American Journal of Computational Mathematics
Vol.3 No.1(2013), Article ID:29088,6 pages DOI:10.4236/ajcm.2013.31005

English Sentence Recognition Based on HMM and Clustering

Xinguang Li1, Jiahua Chen1, Zhenjiang Li2

1Cisco School of Informatics, Guangdong University of Foreign Studies, Guangzhou, China

2School of Business Adminstrtion, South China University of Technology, Guangzhou, China


Received December 2, 2012; revised January 7, 2013; accepted January 18, 2013

Keywords: English Sentence Recognition; HMM; Clustering


For English sentences with a large amount of feature data and complex pronunciation changes contrast to words, there are more problems existing in Hidden Markov Model (HMM), such as the computational complexity of the Viterbi algorithm and mixed Gaussian distribution probability. This article explores the segment-mean algorithm for dimensionality reduction of speech feature parameters, the clustering cross-grouping algorithm and the HMM grouping algorithm, which are proposed for the implementation of the speaker-independent English sentence recognition system based on HMM and clustering. The experimental result shows that, compared with the single HMM, it improves not only the recognition rate but also the recognition speed of the system.

1. Introduction

The pauses between English words can simplify speech recognition. Because the endpoint detection of a word (i.e. detecting the starting point and the end point of the word) is relatively easy, and the Coarticulation effect between words can be reduced to the minimum. In addition, generally the word pronunciation is more serious, because there must have pauses between words which make less fluent reading. In view of the above reasons, many techniques can be used for the English word speech recognition system [1].

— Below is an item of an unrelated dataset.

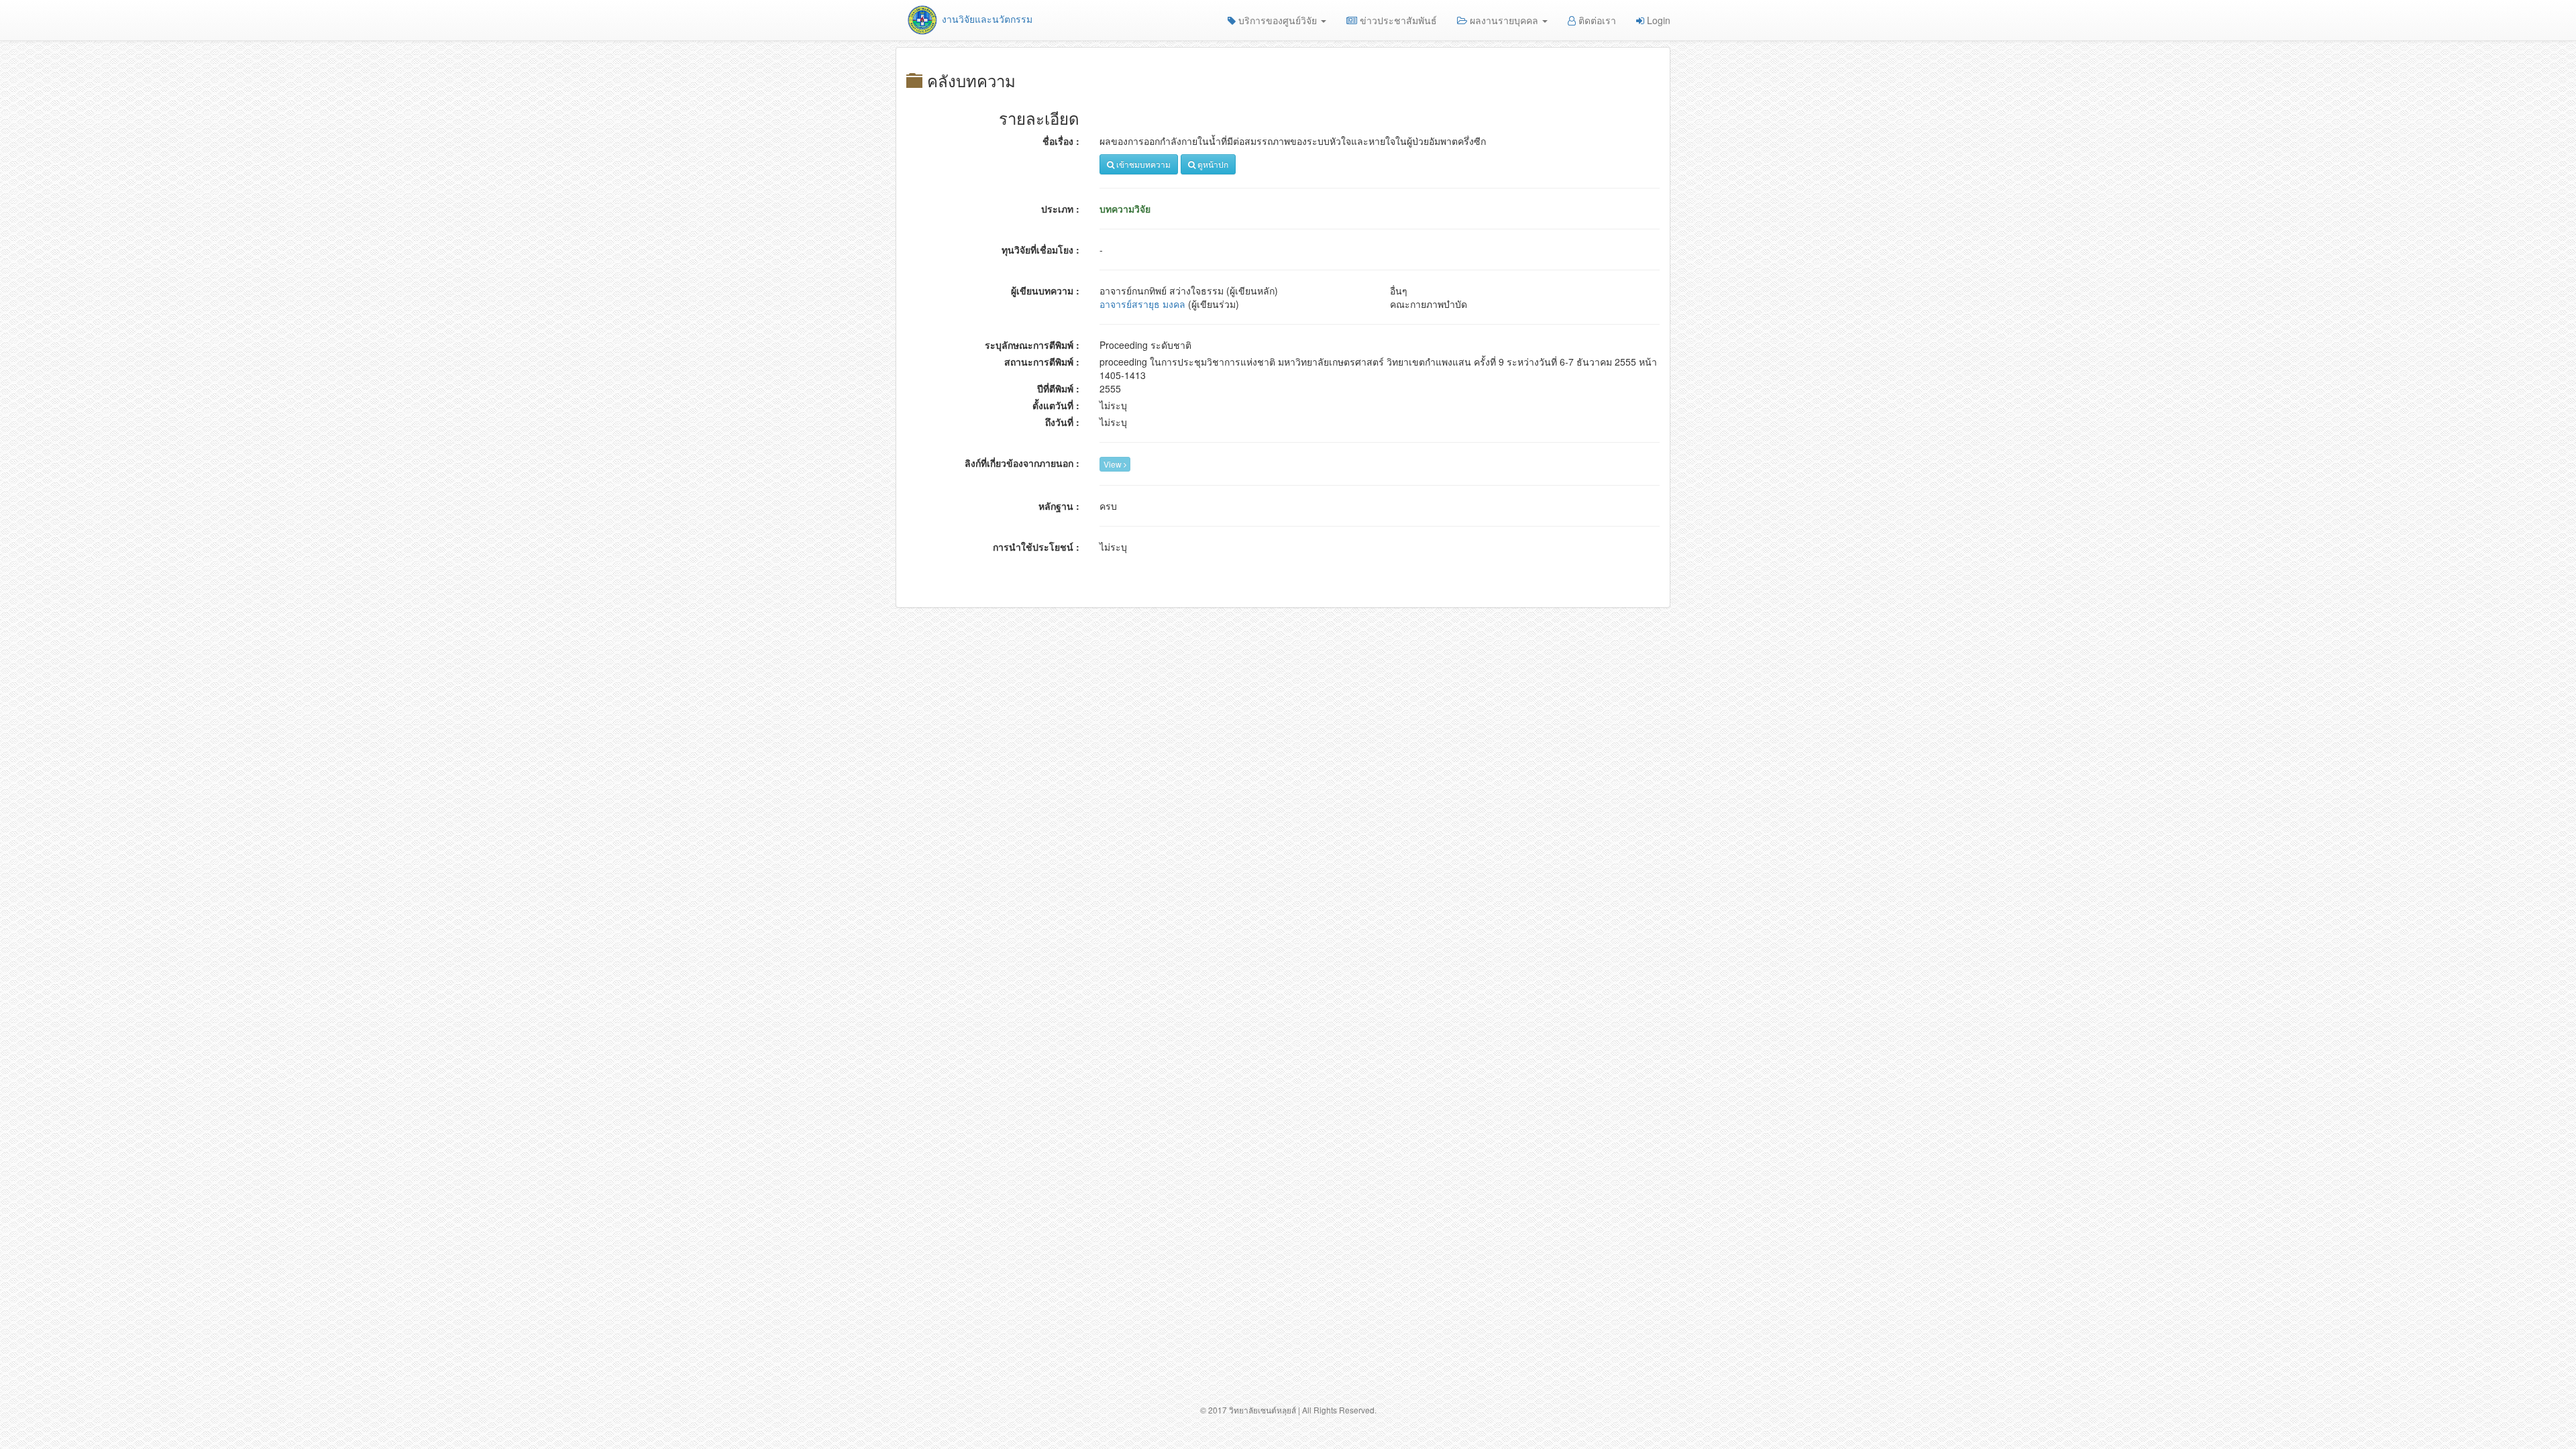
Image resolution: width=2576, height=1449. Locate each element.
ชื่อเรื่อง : (1060, 141)
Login (1657, 20)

Compared with English word, more feature data and more complex changes in pronunciation make the English sentence speech recognition more difficult. Firstly, English sentence has a larger vocabulary and no obvious pause between words with pronunciation. That is to say, there is no clear boundary between sub-words. Secondly, every word pronunciation in English sentence is usually more natural, and associated language pronunciation is more casual than isolated word pronunciation, thus the coarticulation effect is more serious. Furthermore, affected by the context, in the process of English pronunciation, rhythm, intonation, stress and speed in English sentence may be different, even the same speaker at different times or in different environment, the prosodic features are different.

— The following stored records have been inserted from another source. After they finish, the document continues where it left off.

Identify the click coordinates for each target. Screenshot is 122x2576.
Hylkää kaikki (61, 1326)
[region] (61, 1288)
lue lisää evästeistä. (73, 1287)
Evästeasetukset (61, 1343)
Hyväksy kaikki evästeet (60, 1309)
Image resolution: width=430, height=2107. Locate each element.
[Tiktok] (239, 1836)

As a mainstream technology for large-vocabulary speaker-independent continuous speech recognition system, the Hidden Markov Model (HMM) [2-5] has achieved considerable success. Analyzing the short-term energy of speech signal and extracting the speech feature with a frame length, this paper takes Markov modeling on the whole sentence [6,7]. Model training uses a training set recorded by many speakers and the statistical theory is used to resolve the differences between the individual and the whole, so as to make the speaker independent single sentence Markov modeling robust. When recognizing speech, the system uses Viterbi algorithm to decode and find out the correct recognition result. Using Markov modeling on single sentence can describe the correlation of the words within each sentence. Under the condition of sufficient training speech, the speaker independent small statement English sentences modeling can be achieved with a high accuracy. However, HMM needs prior statistical knowledge of speech signal and has weak classification decision ability and other problems, including the computational complexity of the Viterbi algorithm and mixed Gaussian distribution probability. These shortcomings make it difficult to further improve the recognition performance of the single HMM [8].

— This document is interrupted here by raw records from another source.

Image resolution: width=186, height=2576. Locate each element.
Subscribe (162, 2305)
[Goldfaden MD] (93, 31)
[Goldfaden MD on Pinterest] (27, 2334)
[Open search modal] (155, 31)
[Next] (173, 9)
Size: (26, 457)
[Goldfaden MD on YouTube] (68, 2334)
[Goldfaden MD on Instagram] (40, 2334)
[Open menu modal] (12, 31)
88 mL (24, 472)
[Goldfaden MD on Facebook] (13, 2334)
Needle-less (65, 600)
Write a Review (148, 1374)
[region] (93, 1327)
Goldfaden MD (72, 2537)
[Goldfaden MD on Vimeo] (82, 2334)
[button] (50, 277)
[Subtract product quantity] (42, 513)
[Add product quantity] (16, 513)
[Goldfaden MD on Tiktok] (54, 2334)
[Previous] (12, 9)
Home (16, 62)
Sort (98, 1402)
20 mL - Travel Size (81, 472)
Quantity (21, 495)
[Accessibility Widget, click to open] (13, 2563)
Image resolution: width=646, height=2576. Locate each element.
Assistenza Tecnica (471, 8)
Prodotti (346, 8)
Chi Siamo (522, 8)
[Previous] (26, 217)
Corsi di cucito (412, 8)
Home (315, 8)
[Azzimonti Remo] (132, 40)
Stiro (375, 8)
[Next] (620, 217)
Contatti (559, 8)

Most of the literatures [9-14] in the field of speech recognition improve clustering algorithm within HMM and take them as the method of pattern classification, to optimize the model parameters estimation, but the effect for sentence recognition was not ideal. For English sentences with a large amount of data and complex pronunciation changes, the shortage of HMM is more apparent, making recognition time longer. In order to effectively improve the recognition efficiency, this paper, on the basis of the single HMM, attempts to integrate clustering algorithm with HMM and apply to the English sentence recognition. According to the characteristics of English sentences and the similarity between them, the English sentences data set is divided into several groups, each of which consists of some sentences with similar phonetic feature. So when recognize an English sentence, there is no need for all the sentences on Viterbi decoding, just to calculate the HMM parameters within the selected group which the input speech belongs to. In the case of appropriate clustering groups, the system will save a considerable mount of calculation, and the recognition performance can be greatly improved. This is not only to provide a new reference method for speech recognition in small device applications which meet the requirement of realtime, but also to lay the foundation of speech recognition for a new English sentence evaluation system.

2. Whole Design Process

As shown in Figure 1, first to pretreat the input speech signal, including pre-emphasis, frame processing, window adding and endpoint detection. Then extract the speech feature parameters MFCC and reduce the dimensionality of MFCC by segment-mean algorithm. The dynamic time warping (DTW) algorithm is followed to determine the speech feature clustering group K. Then calculate the HMM parameters within Group K and finally output the recognition results with post-processing.

3. Core Algorithm

3.1. Segment-Mean Algorithm

As K-means clustering algorithm has the iterative characteristics with randomly selected sample point, coupled with the higher dimensionality of speech feature parameters, so the stability of clustering results is relatively poor. For this reason, this article explores the segmentmean algorithm for dimensionality reduction of speech feature parameters, as shown in Figure 2.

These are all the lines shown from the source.